If I am a row in a simple heap table (we’ll ignore index organized tables (IOTs) because their rows are located by primary key, not rowid), then I am sitting in a block, and the block records (just once) the object_id, relative file_id, and block_id – and this is most of the information that makes up my address – the only other part of the address I need is to tell me which entry in the block’s “row directory” I occupy and since the row directory can hold 4,096 entries that takes two bytes. So – from my perspective – the cost of my rowid is just two bytes.
But what about other people who need my address – how much space do they need to hold my rowid. Technically they will need the object_id (which will also allow them to find the tablespace number), relative file number, block number within file, and row number within row directory. That’s four bytes for the object_id, two bytes for the row number, then the block number and relative file number are squeezed into a further four bytes. There are two formats for this last piece of information: for “bigfile” tablespaces which guarantee just one file per tablespace the whole four bytes is assigned to the block number; for traditional tablespaces 10 bits (out of 32) are set aside for the relative file number to allow 1022 files per tablespace and the rest is for the block number within file. So the generic case for a rowid is ten bytes.
But different pieces of code may have to behave differently, some may be more space efficient, some less.
If my rowid is being stored in another table as a column of type rowid (which is almost always a bad idea), or is being stored temporarily in a program variable that has correctly been defined as type rowid then the table/variable has to store all ten bytes.
End-user representations of rowids have to be in human readable form so, for display purposes, the ten-byte rowid is re-coded as a string of 18 characters.

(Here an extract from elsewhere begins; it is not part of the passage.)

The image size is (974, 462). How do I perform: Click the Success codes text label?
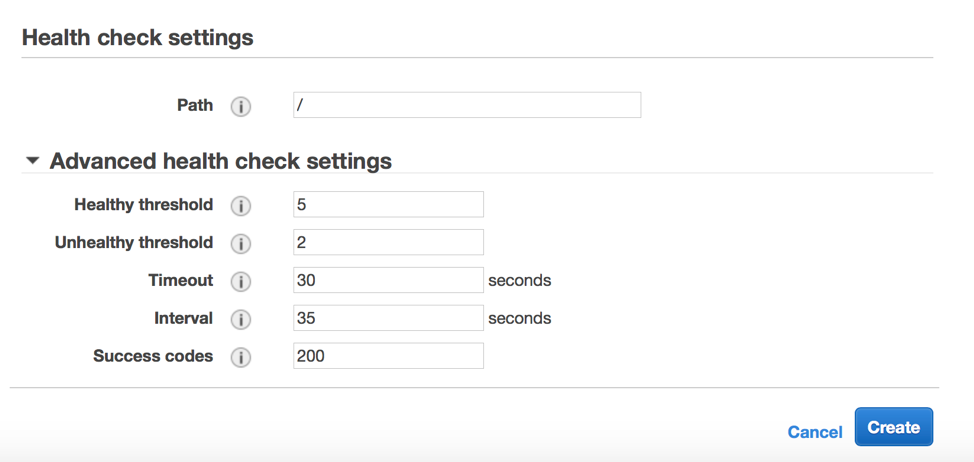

If my rowid has to be stored in an index on my table then things are a little variable. If the table is not partitioned then the internal code can infer my object_id from the fact that the index can only be pointing at my table’s single data segment, so the index doesn’t have to store the four bytes of the object_id. If the index is unique then the rowid is carried as “fixed size data” associated with the primary key and takes up six bytes. If the index is non-unique the rowid is appended as if it were an extra column at the end of the index, but this means it has to have a preceding “length byte” saying that it’s a column that happens to be six bytes long – so the storage requirement for the rowid is seven bytes.
If my table is a partitioned table then the same “infer the object_id” logic applies if the index is a local index – if the index is the Nth partition of the index then it must be pointing to the Nth partition of the partitioned table, that’s effectively the definition of local indexes. So again the storage is six (or seven) bytes. But if the index is global or globally partitioned then any entry in the index could be pointing to any partition in the partitioned table – so the index entry has to include the four byte object_id of the (sub)object the row is in. The same unique/non-unique argument applies so the storage requirement is either ten or eleven bytes.
I think that more or less wraps it up – but if you want to make life complicated you could start thinking about what goes on inside the index of an index cluster, and whether this introduces a special case of rowids; and this might get even more complicated when Oracle introduces the range-partitioned hash cluster.